请抄录下方关于交错字符串的文本块中从“dp[i][j] = (dp[i-1][j]”起一直到“n2 = len(s2)”为止的全部文字，一字不改。

> **文本块**:
#####

[LeetCode] 97. 交错字符串

题目链接 : https://leetcode-cn.com/problems/interleaving-string/

题目描述:

给定三个字符串 s1, s2, s3, 验证 s3 是否是由 s1s2 交错组成的。

示例:

示例 1:

输入: s1 = "aabcc", s2 = "dbbca", s3 = "aadbbcbcac"
输出: true

示例 2:

输入: s1 = "aabcc", s2 = "dbbca", s3 = "aadbbbaccc"
输出: false

思路:

思路一:动态规划

  • 自底向上

    动态方程:

    dp[i][j]表示s1的前i元素和s2j元素是否交错组成s3i+j元素

    所以有动态方程:

    dp[i][j] = (dp[i-1][j] && s3[i+j-1] == s1[i-1]) || (dp[i][j-1] && s2[j-1] == s3[i+j-1])

    注意:针对第一行,第一列要单独考虑

  • 自顶向下

思路二: BFS

代码:

class Solution:
    def isInterleave(self, s1: str, s2: str, s3: str) -> bool:
        n1 = len(s1)
        n2 = len(s2)
        n3 = len(s3)
        if n1 + n2 != n3: return False

        dp = [[False] * (n2 + 1) for _ in range(n1 + 1)]

        dp[0][0] = True
        # 第一行
        for j in range(1, n2 + 1):
            dp[0][j] = (dp[0][j - 1] and s2[j - 1] == s3[j - 1])

        # 第一列
        for i in range(1, n1 + 1):
            dp[i][0] = (dp[i - 1][0] and s1[i - 1] == s3[i - 1])

#####

> **数据内容**:
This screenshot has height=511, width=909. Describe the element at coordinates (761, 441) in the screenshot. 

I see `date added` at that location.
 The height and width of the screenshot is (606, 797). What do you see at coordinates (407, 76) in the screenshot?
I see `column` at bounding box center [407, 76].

#####

> **本题解答**:
dp[i][j] = (dp[i-1][j] && s3[i+j-1] == s1[i-1]) || (dp[i][j-1] && s2[j-1] == s3[i+j-1])

    注意:针对第一行,第一列要单独考虑

  • 自顶向下

思路二: BFS

代码:

class Solution:
    def isInterleave(self, s1: str, s2: str, s3: str) -> bool:
        n1 = len(s1)
        n2 = len(s2)